Lef $f\in\mathcal{H}(\mathbb{D}):f(0)=0$ with $\mathbb{D}=\{z\in\mathbb{C}:|z|<1\}$. If there exists $n\in\mathbb{N}$ and $c>0$ such that: $$|f(z)|\leq\frac{c}{(1-|z|)^n},\qquad \text{ for all }z\in\mathbb{D}$$ I want to prove that: $$|f'(z)|\leq \frac{2^{n+1}c}{(1-|z|)^{n+1}}$$ for all $z\in \mathbb{D}$.
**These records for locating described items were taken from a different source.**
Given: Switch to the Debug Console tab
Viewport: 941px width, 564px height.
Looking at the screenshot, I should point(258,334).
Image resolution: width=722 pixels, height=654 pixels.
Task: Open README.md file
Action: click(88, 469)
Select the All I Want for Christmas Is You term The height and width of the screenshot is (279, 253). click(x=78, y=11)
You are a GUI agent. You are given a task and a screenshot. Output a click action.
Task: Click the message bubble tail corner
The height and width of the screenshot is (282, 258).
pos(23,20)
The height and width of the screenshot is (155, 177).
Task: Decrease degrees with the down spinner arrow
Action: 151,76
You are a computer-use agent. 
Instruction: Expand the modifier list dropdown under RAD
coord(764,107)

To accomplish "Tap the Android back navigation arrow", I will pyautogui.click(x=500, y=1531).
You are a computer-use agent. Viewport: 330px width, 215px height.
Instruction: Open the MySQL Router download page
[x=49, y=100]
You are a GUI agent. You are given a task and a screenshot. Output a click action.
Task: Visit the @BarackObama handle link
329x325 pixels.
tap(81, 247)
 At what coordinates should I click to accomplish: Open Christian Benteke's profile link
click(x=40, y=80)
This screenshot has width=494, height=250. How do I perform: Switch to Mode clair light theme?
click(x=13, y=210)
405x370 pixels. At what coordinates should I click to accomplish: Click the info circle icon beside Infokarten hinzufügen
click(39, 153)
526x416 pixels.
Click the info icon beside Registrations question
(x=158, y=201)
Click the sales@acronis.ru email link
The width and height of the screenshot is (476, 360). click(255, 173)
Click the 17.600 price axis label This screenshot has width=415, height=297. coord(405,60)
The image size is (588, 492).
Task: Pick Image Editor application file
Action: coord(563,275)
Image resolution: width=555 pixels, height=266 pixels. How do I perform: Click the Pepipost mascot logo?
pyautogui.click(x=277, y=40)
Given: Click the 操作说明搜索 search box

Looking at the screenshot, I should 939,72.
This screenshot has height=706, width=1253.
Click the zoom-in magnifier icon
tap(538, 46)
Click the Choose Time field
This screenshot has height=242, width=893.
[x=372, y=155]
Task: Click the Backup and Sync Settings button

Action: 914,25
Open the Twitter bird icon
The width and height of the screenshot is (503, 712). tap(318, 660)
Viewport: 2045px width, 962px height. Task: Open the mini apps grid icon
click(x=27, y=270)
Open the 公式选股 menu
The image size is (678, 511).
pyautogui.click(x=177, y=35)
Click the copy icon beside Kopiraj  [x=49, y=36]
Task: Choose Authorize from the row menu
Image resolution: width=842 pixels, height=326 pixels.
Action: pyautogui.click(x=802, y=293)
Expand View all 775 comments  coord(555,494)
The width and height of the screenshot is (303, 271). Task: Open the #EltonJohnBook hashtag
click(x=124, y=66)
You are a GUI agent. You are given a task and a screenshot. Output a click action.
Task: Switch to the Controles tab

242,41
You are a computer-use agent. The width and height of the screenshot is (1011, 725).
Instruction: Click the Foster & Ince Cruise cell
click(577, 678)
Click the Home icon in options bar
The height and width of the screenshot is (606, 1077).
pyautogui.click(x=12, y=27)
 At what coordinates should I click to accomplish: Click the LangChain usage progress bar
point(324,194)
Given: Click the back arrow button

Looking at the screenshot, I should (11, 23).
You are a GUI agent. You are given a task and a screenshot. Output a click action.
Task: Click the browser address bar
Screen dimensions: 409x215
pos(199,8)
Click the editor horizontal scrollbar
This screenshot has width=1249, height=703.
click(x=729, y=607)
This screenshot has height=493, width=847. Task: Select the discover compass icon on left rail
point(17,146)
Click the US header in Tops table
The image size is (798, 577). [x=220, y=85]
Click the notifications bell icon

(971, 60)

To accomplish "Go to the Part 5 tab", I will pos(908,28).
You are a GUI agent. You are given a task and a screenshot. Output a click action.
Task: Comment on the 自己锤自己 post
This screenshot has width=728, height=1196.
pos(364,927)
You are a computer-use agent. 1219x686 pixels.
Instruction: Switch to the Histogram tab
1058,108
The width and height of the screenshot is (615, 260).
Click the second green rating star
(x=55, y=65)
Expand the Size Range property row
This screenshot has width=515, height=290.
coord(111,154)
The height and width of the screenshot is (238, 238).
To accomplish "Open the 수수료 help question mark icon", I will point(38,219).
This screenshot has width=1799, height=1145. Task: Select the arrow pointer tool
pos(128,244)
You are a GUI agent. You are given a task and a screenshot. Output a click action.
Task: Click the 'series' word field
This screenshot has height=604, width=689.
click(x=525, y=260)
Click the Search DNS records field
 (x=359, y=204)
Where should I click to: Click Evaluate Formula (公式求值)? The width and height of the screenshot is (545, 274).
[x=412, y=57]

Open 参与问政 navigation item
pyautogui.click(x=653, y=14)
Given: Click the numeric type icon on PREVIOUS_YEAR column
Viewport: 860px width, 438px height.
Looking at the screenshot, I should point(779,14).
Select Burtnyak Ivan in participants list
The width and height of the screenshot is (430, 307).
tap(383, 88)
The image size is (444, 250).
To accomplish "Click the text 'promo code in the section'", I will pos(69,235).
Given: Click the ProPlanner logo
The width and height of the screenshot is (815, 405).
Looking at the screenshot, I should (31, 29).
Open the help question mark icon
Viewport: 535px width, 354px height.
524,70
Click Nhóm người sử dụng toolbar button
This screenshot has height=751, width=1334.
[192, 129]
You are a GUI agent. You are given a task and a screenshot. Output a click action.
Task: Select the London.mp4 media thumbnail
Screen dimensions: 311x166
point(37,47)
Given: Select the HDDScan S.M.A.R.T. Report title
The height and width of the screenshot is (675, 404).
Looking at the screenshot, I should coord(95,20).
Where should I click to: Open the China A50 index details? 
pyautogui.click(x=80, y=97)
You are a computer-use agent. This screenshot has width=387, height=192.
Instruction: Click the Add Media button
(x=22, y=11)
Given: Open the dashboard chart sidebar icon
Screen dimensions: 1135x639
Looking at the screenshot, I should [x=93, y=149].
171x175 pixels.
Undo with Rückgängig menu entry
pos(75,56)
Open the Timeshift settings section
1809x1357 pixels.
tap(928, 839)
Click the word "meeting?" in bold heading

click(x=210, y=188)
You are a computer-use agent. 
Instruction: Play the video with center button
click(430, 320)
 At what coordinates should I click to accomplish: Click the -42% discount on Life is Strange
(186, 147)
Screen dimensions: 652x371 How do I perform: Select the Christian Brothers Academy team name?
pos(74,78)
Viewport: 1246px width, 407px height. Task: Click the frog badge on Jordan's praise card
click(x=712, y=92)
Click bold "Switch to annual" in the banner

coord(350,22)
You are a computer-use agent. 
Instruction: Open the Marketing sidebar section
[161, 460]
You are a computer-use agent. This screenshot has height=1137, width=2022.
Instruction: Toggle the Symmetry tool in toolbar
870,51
I had used the Cauchy's formula for the first derivative: $$f'(z)=\frac{1}{2\pi}\oint_\gamma\frac{f(\zeta)}{(\zeta-z)^2}d\zeta,\qquad\text{ with }\gamma(t)=re^{it}\quad (0\leq t\leq 2\pi) $$ and I get: $$|f'(z)|\leq \frac{c}{2\pi}\oint_\gamma \frac{1}{(1-|\zeta|)^n}\cdot\frac{1}{|\zeta-z|^2}|d\zeta| $$ Anyone hace any ideas for continue? Many thanks
Edit: modified answer taking into account Martin R comment.
Hint:
By Cauchy integral formula "around" $z$, $$ f(z)=\frac{1}{2\pi i}\oint_\gamma\frac{f(\zeta)}{(\zeta-z)^2}d\zeta $$ for any curve $\gamma$ which encloses $z$ exactly once. In particular, we can consider the curve $\gamma$ defined by $\gamma(t)=z+re^{it}$ with $0\leq t\leq 2\pi$. For this curve, we know that for every $\zeta \in \gamma$, $\vert \zeta -z\vert =r$. We also see that $$ \frac{2^{n+1}}{(1-\vert z\vert )^{n+1}}=\frac{1}{\left(\frac{(1-\vert z\vert )}{2}\right)^{n+1}} $$
Using this and Cauchy integral formula around $z$, can you think of a value for $r$ (which could depend on $z$) such that it could help you prove the desired inequality for $\vert f'(z)\vert$? More precisely, given $z$, can you think of a value for $r$ such that for all $\zeta \in \gamma$,
$$ \frac{1}{r(1-\vert \zeta \vert)^n}\leq \frac{1}{\left(\frac{(1-\vert z\vert )}{2}\right)^{n+1}} $$